The median age in the city was 51.1 years. 19.8% of residents were under the age of 18; 1.9% were between the ages of 18 and 24; 20.5% were from 25 to 44; 39.2% were from 45 to 64; and 18.6% were 65 years of age or older. The gender makeup of the city was 54.2% male and 45.8% female.

===2000 census===
As of the census of 2000, there were 276 people, 100 households, and 74 families living in the city. The population density was 789.9 PD/sqmi. There were 106 housing units at an average density of 303.4 /sqmi. The racial makeup of the city was 99.28% White and 0.72% Native American. Hispanic or Latino of any race were 1.09% of the population.

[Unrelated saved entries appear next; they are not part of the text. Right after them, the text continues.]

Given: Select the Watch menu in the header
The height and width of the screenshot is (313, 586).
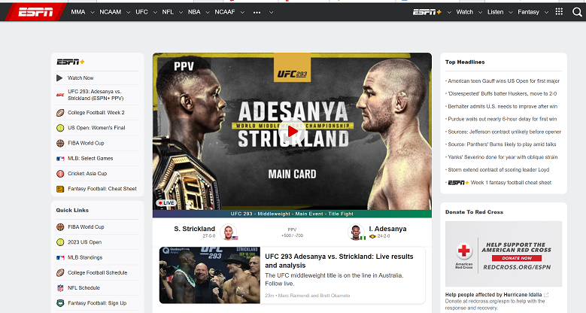Looking at the screenshot, I should pyautogui.click(x=468, y=12).
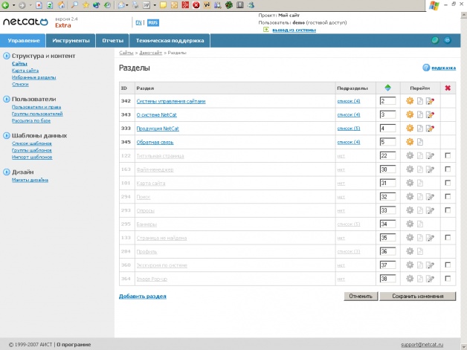Tick the delete checkbox for Поиск row
467x350 pixels.
click(446, 196)
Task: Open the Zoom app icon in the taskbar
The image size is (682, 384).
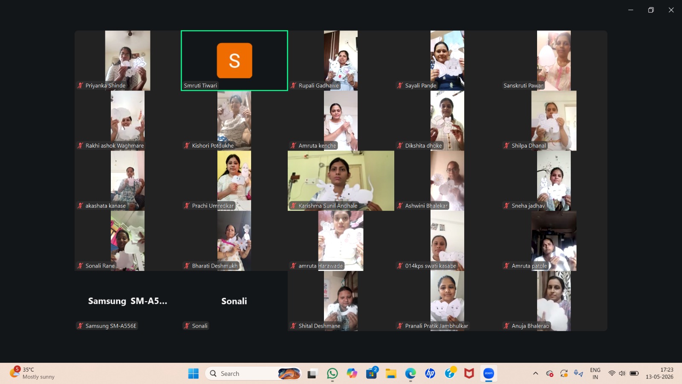Action: tap(488, 373)
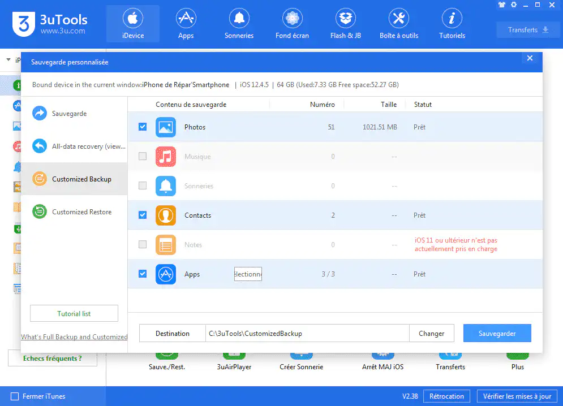Screen dimensions: 563x406
Task: Click the destination path field
Action: pyautogui.click(x=307, y=334)
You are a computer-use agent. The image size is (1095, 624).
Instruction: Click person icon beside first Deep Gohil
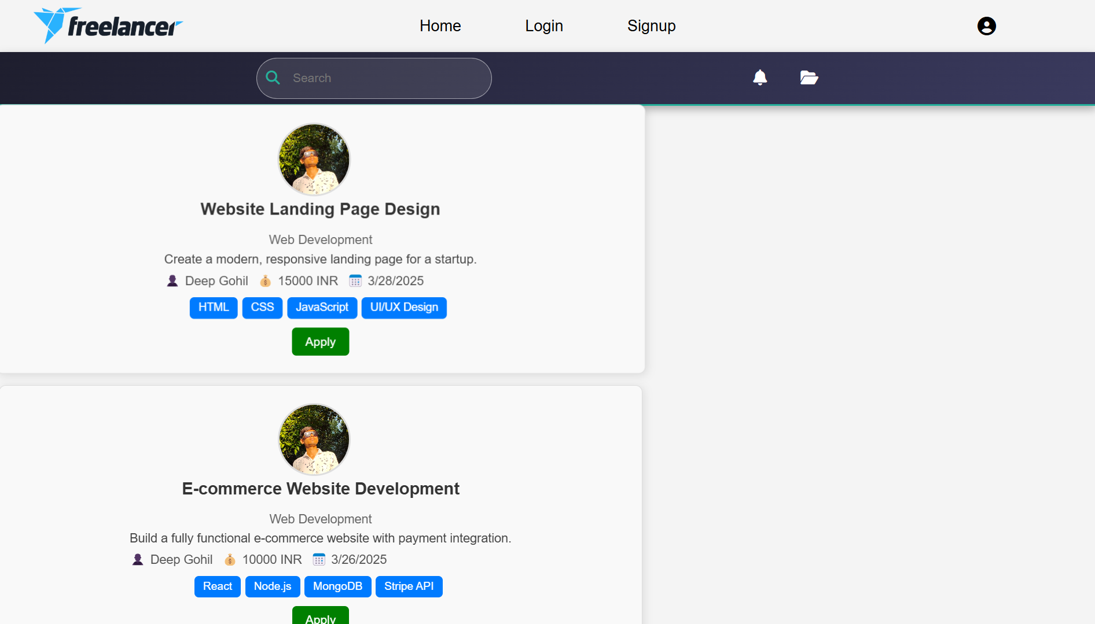click(x=172, y=281)
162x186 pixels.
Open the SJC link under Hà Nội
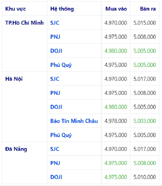[x=55, y=79]
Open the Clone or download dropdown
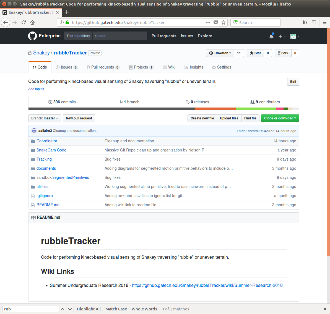Image resolution: width=330 pixels, height=314 pixels. click(x=280, y=118)
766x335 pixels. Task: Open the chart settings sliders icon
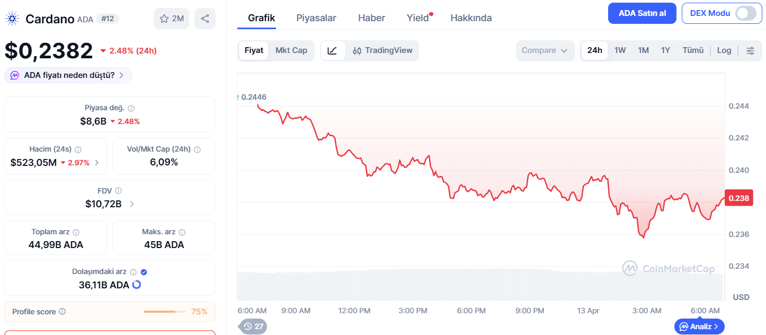tap(751, 51)
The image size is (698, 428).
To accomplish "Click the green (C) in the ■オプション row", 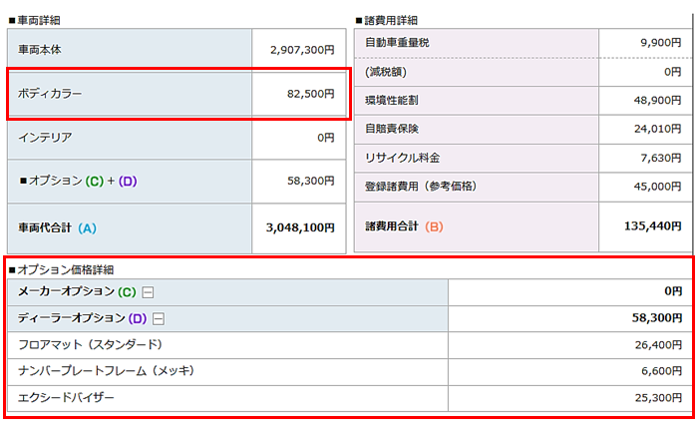I will 95,182.
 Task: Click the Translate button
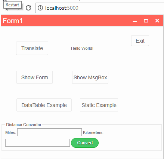tap(32, 48)
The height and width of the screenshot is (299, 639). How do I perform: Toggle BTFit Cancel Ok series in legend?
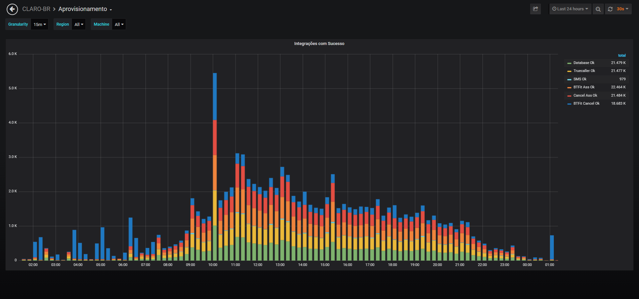tap(586, 103)
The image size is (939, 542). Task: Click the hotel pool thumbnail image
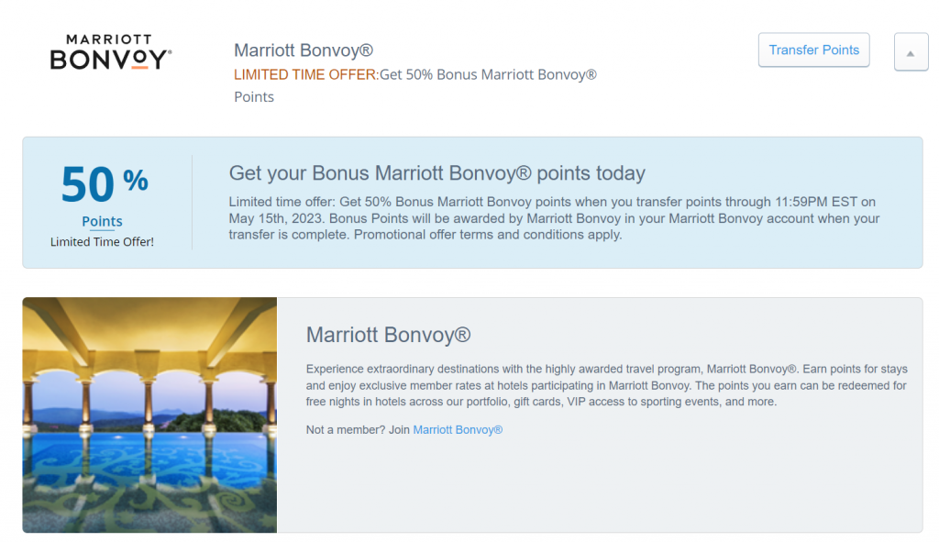click(x=149, y=415)
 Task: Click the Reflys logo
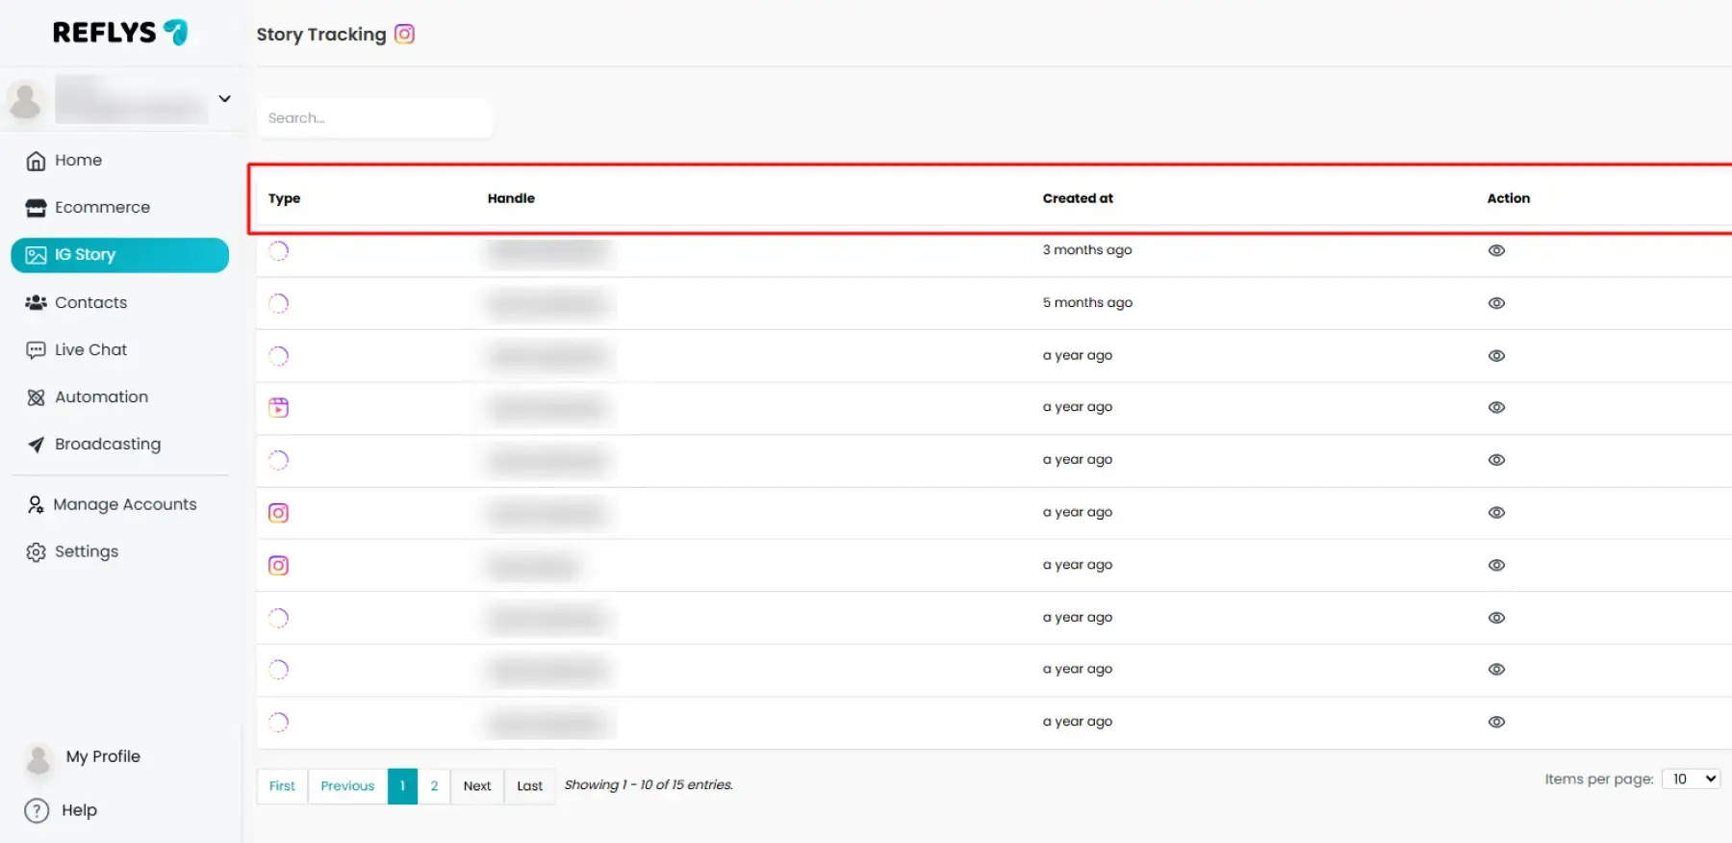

There were 100 households, out of which 37.0% had children under the age of 18 living with them, 66.0% were married couples living together, 5.0% had a female householder with no husband present, and 26.0% were non-families. 21.0% of all households were made up of individuals, and 6.0% had someone living alone who was 65 years of age or older. The average household size was 2.76 and the average family size was 3.22.

In the city, the population was spread out, with 30.1% under the age of 18, 4.7% from 18 to 24, 27.5% from 25 to 44, 24.3% from 45 to 64, and 13.4% who were 65 years of age or older. The median age was 38 years. For every 100 females, there were 120.8 males. For every 100 females age 18 and over, there were 119.3 males.

The median income for a household in the city was $32,031, and the median income for a family was $31,875. Males had a median income of $27,500 versus $24,375 for females. The per capita income for the city was $11,324. About 8.9% of families and 12.2% of the population were below the poverty line, including 15.5% of those under the age of 18 and 7.4% of those 65 or over.

==Economy==
The three largest employers in the Westfir area are the Oakridge School District, Armstrong Wood Products, and Oakridge Sand & Gravel.

==Education==
Westfir students are served by the Oakridge School District, which has an elementary, middle, and high school in Oakridge. Westfir Middle School closed in 2006, after serving for a time as the district's middle school. The Westfir school district merged with the Oakridge school district in 1967.

==Media==
The Dead Mountain Echo was a weekly newspaper published in Oakridge that also served the Westfir community. It closed in 2020.